See related research by Qin et al., http://arthritis-research.com/content/14/6/R242, and related letter by Qin et al., http://arthritis-research.com/content/15/3/409


The electronic version of this article is the complete one and can be found online at: http://arthritis-research.com/content/15/3/408


Published:24 May 2013

© 2013 BioMed Central Ltd

Letter

We read with great interest the research article by Qin and colleagues, in which they addressed, on the basis of their previous work, the underlying mechanisms for the protective effect of a small component of traditional Chinese herbs, sodium ferulate (SF), on osteoarthritis (OA) [1]. Utilizing the classical in vitro OA chondrocyte model induced by IL-1β, they provided lines of evidence that SF does make a big difference to the OA model in a dose-dependent manner. Furthermore, the underlying mechanisms of the effects were owing to the regulative role of SF on the apoptotic machinery. However, we would like to supplement as well as applaud the authors' findings with particular reference to the apoptotic machinery regulation.

First, the caspase cascade signaling pathway only represents the extrinsic pathways of apoptotic signaling [2]. In fact, it is well established that there are mainly two types of apoptotic signaling pathways: the aforementioned extrinsic pathway, and the intrinsic pathway originating from the mitochondria and involving activation of the Bcl-2 family [3]. Both the extrinsic and intrinsic pathways play important roles in the apoptosis of human OA as well as the chondrocyte-like cells, nucleus pulposus cells [4]. Despite the authors addressing the caspase-8 and caspase-3 pathway, they might have neglected the intrinsic apoptotic pathway characterized by the Bcl-2 family. The integration of the entire apoptotic pathways might strengthen the basis of the conclusion they drew.

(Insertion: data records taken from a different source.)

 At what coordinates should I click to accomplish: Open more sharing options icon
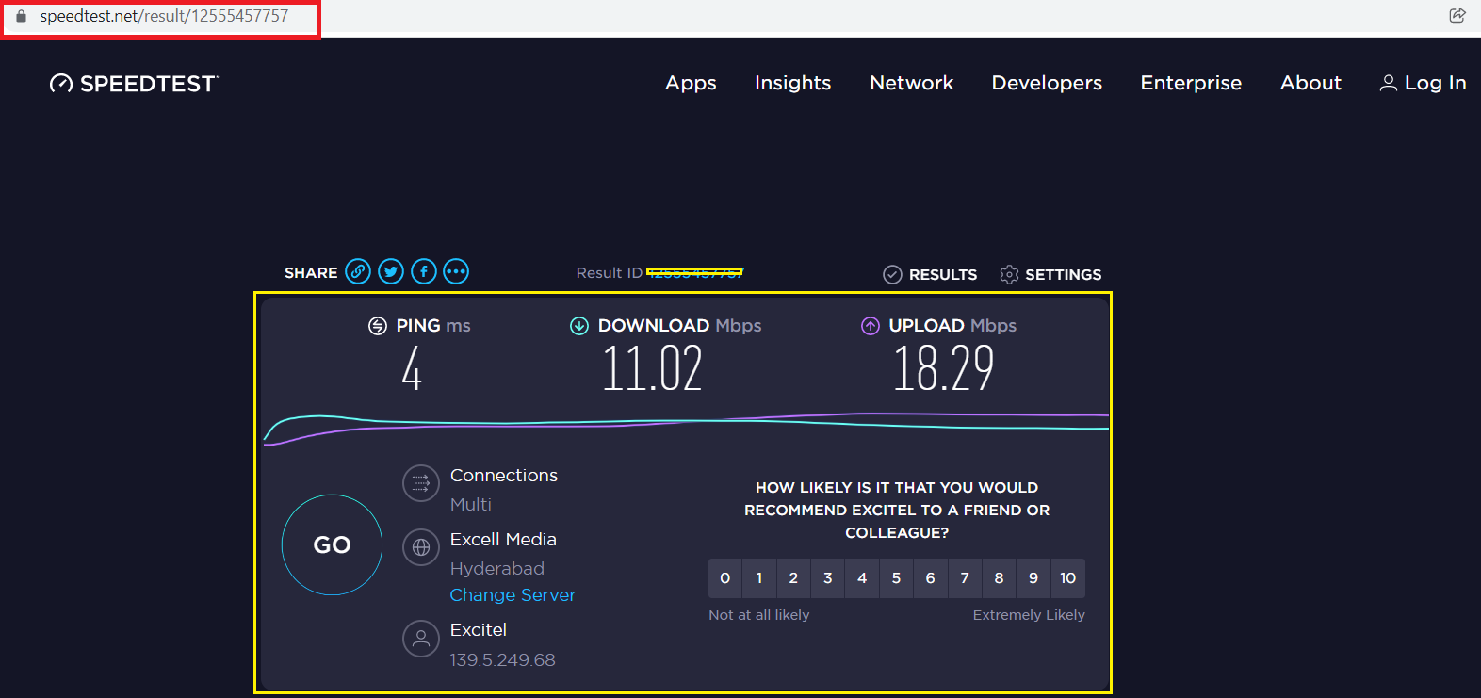pyautogui.click(x=456, y=272)
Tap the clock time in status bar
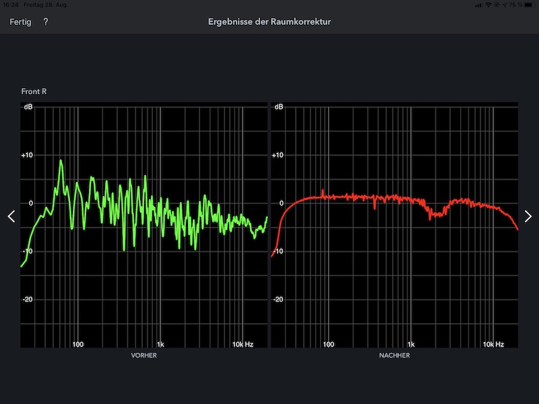 click(x=11, y=4)
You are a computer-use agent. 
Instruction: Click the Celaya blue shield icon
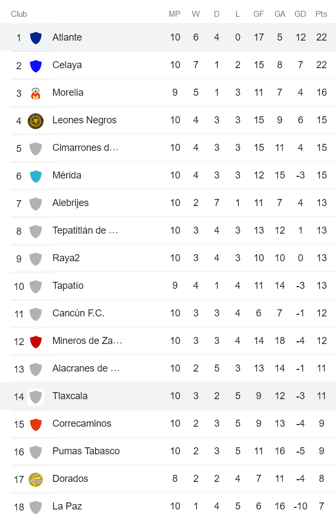36,65
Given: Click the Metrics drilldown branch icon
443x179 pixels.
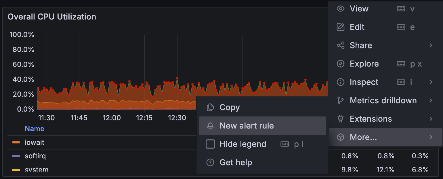Looking at the screenshot, I should pyautogui.click(x=341, y=100).
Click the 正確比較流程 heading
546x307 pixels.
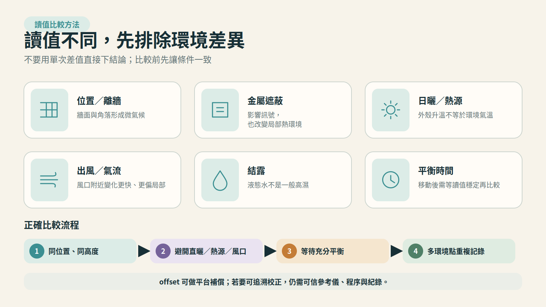(52, 225)
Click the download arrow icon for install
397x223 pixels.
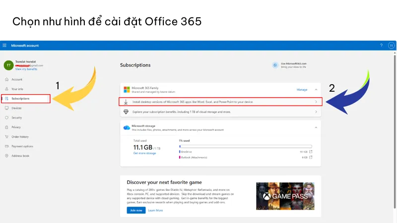[126, 102]
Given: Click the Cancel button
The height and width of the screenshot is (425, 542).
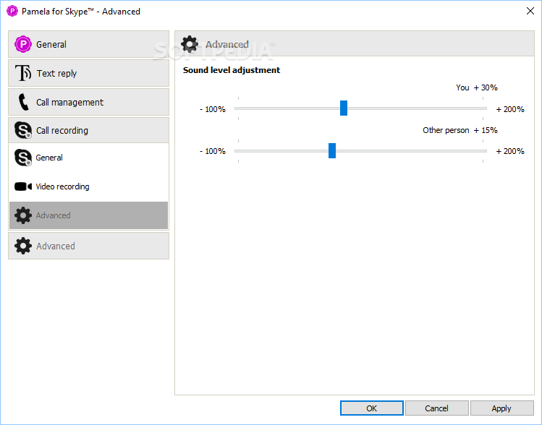Looking at the screenshot, I should click(436, 408).
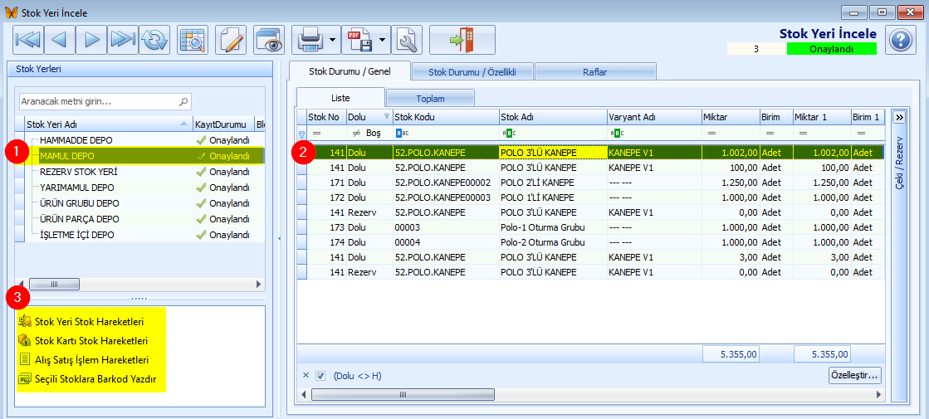Click the printer icon in toolbar
929x419 pixels.
[310, 41]
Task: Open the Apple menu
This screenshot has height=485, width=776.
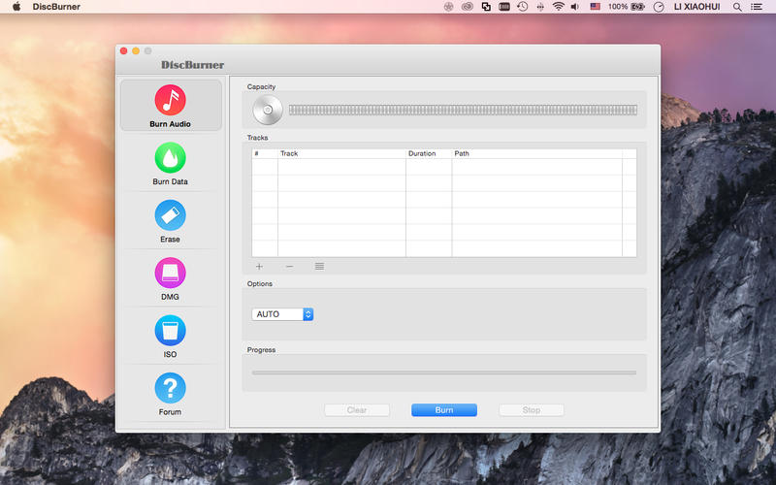Action: tap(16, 7)
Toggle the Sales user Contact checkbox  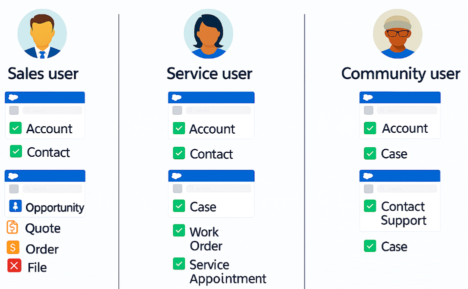(16, 151)
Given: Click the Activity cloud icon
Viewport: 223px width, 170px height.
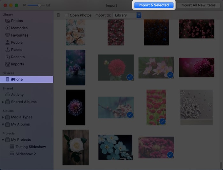Looking at the screenshot, I should tap(8, 95).
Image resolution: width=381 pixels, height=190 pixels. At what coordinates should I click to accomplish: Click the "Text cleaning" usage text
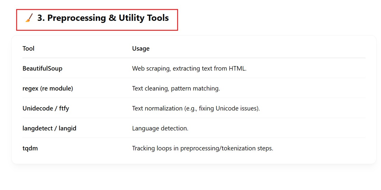pos(150,88)
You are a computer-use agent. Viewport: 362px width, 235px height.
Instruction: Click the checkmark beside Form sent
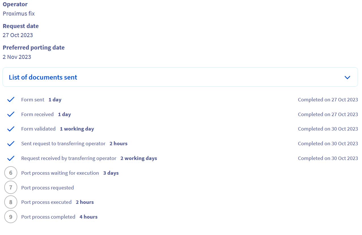[x=11, y=100]
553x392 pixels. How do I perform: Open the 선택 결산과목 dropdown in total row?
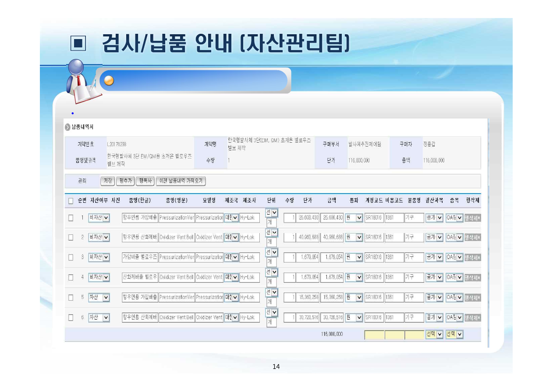[434, 334]
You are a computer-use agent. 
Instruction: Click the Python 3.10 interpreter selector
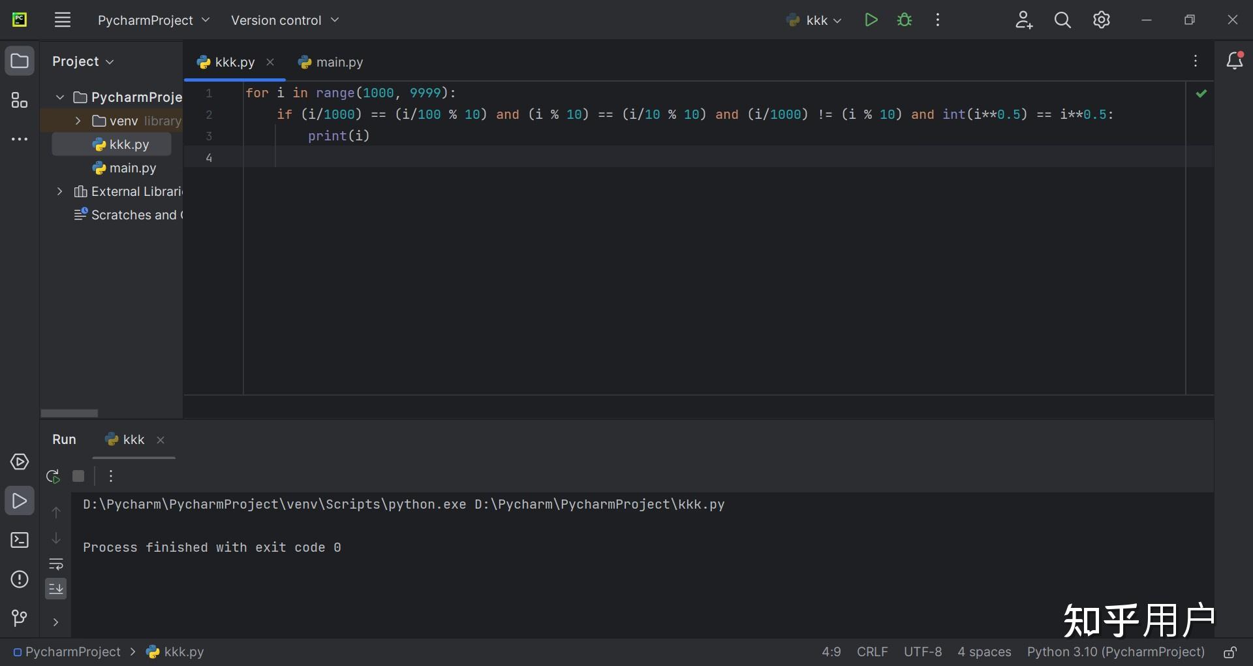[x=1115, y=652]
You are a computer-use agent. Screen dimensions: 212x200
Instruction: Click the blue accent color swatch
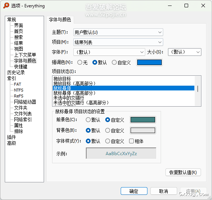pos(149,63)
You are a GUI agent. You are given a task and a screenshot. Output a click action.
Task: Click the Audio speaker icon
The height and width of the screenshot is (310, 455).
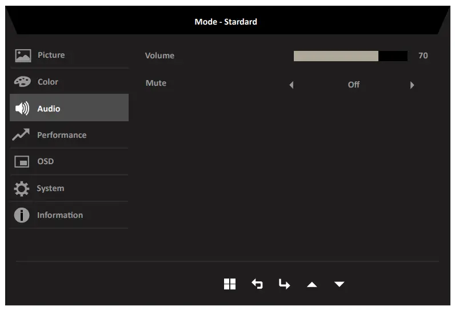[22, 109]
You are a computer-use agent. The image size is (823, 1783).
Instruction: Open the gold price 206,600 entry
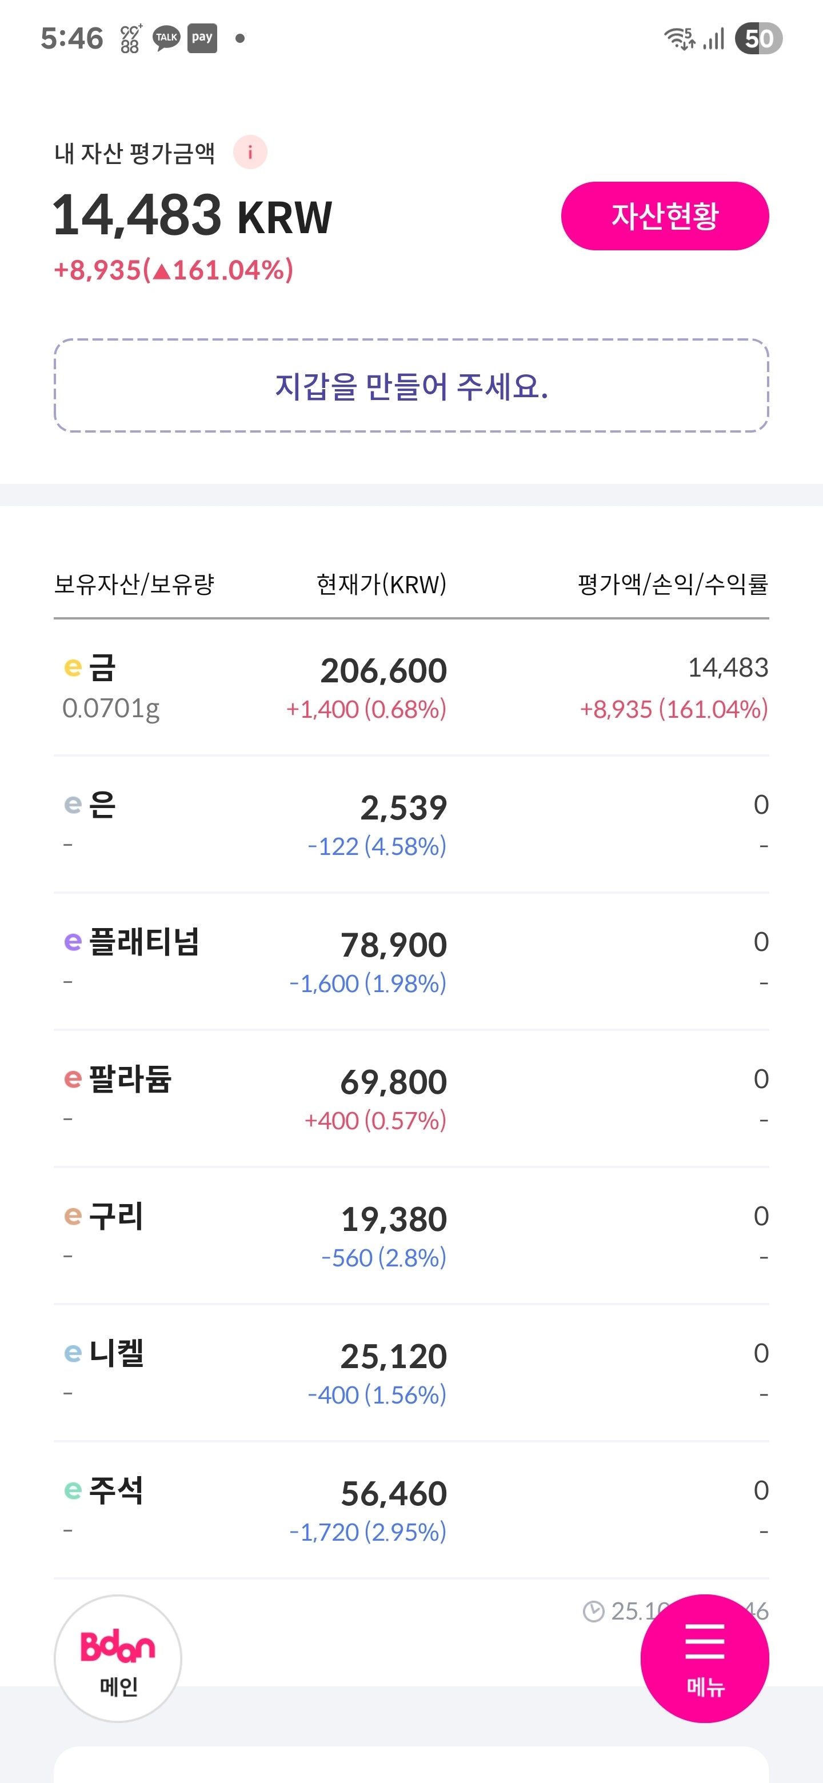pos(383,671)
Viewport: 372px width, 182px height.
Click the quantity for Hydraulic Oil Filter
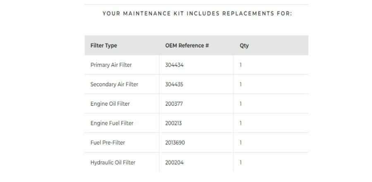tap(241, 163)
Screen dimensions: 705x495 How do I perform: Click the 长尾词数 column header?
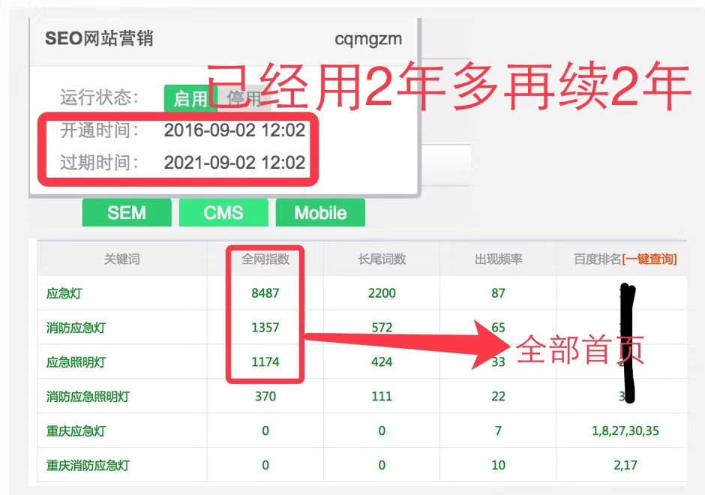click(382, 259)
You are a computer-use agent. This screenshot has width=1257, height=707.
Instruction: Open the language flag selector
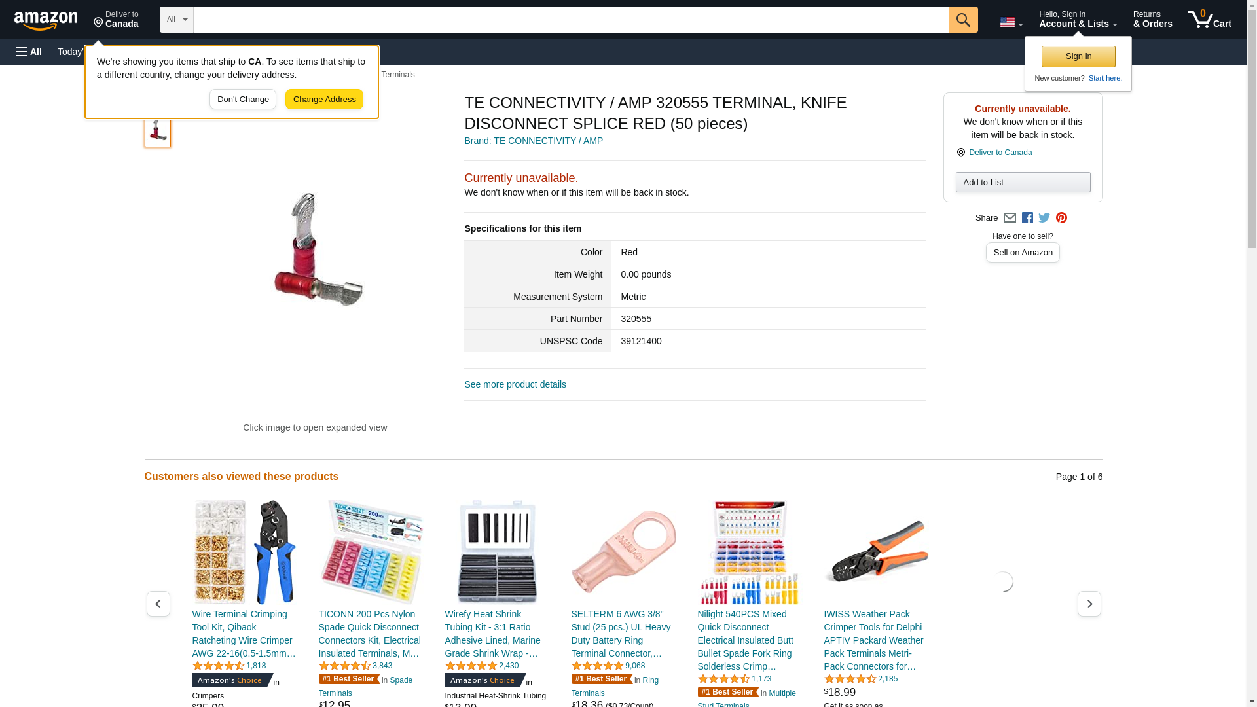click(x=1011, y=22)
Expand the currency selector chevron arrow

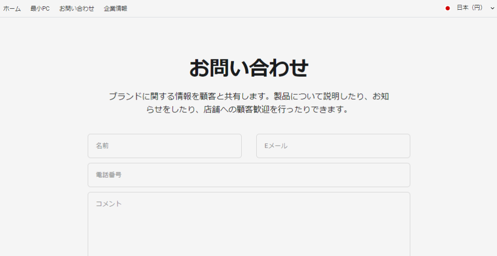(492, 8)
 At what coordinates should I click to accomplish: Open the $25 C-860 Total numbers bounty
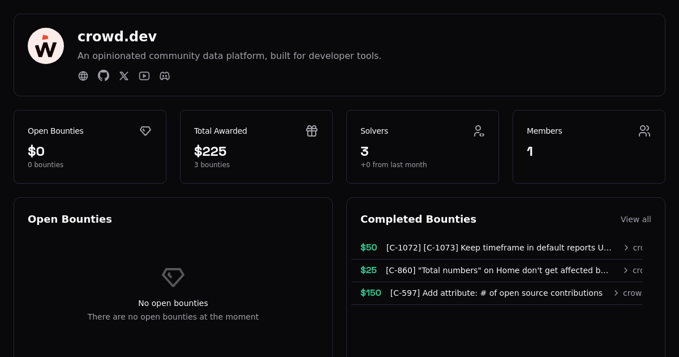point(496,270)
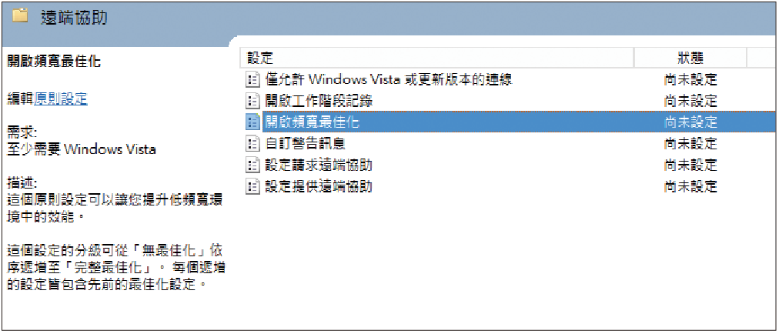Select 僅允許 Windows Vista 或更新版本的連線 policy
This screenshot has width=779, height=334.
point(390,79)
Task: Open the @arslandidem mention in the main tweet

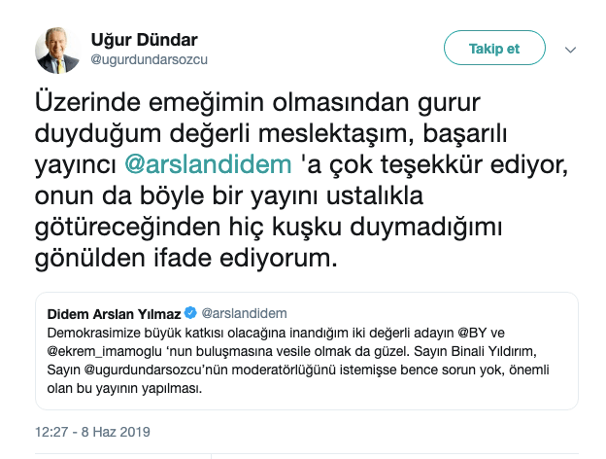Action: tap(208, 161)
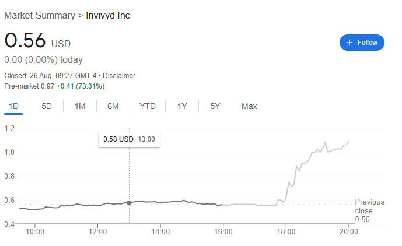Click the chart line end at 20:00
Viewport: 402px width, 246px height.
349,141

Second, the authors might have omitted one important regulatory molecular family; that is, miRNAs. Indeed, there is accumulating evidence demonstrating that miRNAs play critical regulatory roles in a variety of physiological and pathological processes, including cell growth, migration and apoptosis [5,6]. Specifically, the apoptotic machinery and inflammation process are regulated by miRNAs. Wang and colleagues noted that miR-155 targets FADD and CASP3 as the underlying mechanisms for the increase of apoptosis in human disc degeneration [7]. Given that nucleus pulposus cells are similar to chondrocytes in histology and cell markers, we might reasonably deduce that miRNAs could play roles in apoptosis in OA. At this point, SF might exert its influence by altering the expression of miRNAs. Such a beneficial investigation is promising with the hope of providing novel insights into the molecular mechanisms for the effects of SF on OA.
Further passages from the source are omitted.